> [Problem statement]
Go through the records below and copy out every line that contains the word "Viewport".

> [Supplied material]
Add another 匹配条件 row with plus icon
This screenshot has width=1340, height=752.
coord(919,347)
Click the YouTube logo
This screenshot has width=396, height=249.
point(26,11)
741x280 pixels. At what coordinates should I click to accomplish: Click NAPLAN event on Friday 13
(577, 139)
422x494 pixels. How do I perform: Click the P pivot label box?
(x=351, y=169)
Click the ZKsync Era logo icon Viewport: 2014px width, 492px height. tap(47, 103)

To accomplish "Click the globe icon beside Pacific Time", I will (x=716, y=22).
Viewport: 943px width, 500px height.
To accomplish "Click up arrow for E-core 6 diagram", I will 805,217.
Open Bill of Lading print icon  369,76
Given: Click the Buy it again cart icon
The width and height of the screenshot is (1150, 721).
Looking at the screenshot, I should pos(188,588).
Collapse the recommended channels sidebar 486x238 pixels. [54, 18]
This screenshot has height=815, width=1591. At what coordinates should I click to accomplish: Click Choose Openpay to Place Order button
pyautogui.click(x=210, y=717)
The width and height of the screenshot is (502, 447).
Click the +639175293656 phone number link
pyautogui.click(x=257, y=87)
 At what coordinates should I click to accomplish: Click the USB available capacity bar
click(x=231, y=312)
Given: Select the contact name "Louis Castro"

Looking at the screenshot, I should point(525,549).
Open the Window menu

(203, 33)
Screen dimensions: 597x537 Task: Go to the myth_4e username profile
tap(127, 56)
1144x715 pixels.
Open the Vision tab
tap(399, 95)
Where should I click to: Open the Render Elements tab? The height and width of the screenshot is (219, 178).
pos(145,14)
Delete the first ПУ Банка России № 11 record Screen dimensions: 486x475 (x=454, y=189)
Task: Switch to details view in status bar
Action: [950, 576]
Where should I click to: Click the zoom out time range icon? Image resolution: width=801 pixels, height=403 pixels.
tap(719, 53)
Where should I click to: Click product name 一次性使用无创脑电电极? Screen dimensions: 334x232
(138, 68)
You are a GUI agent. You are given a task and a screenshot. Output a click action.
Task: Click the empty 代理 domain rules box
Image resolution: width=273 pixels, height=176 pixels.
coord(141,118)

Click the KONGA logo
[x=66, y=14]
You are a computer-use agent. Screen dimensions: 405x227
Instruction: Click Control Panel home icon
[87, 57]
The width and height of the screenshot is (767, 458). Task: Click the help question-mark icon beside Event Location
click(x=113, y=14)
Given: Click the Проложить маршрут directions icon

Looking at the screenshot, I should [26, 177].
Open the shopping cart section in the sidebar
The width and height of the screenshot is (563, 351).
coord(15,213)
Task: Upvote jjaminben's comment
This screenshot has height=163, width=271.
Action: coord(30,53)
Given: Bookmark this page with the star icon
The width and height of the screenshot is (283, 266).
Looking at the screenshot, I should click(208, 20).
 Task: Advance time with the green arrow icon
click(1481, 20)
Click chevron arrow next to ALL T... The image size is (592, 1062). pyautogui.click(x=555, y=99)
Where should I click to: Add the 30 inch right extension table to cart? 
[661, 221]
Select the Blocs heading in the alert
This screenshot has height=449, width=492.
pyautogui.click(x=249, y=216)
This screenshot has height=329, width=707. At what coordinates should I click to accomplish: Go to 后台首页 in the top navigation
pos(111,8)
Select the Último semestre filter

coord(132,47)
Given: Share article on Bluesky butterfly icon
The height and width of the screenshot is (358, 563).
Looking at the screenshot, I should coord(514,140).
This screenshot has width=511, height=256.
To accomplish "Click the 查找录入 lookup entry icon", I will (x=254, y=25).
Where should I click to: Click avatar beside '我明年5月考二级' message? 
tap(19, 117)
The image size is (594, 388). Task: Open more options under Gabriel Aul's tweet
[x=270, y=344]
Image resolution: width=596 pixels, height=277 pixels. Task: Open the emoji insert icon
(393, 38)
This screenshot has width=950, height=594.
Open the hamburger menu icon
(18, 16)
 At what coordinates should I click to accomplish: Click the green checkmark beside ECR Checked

> [Answer to the exercise]
Click the ZKsync Era logo icon Viewport: 2014px width, 492px height. tap(47, 103)
Viewport: 943px width, 500px height.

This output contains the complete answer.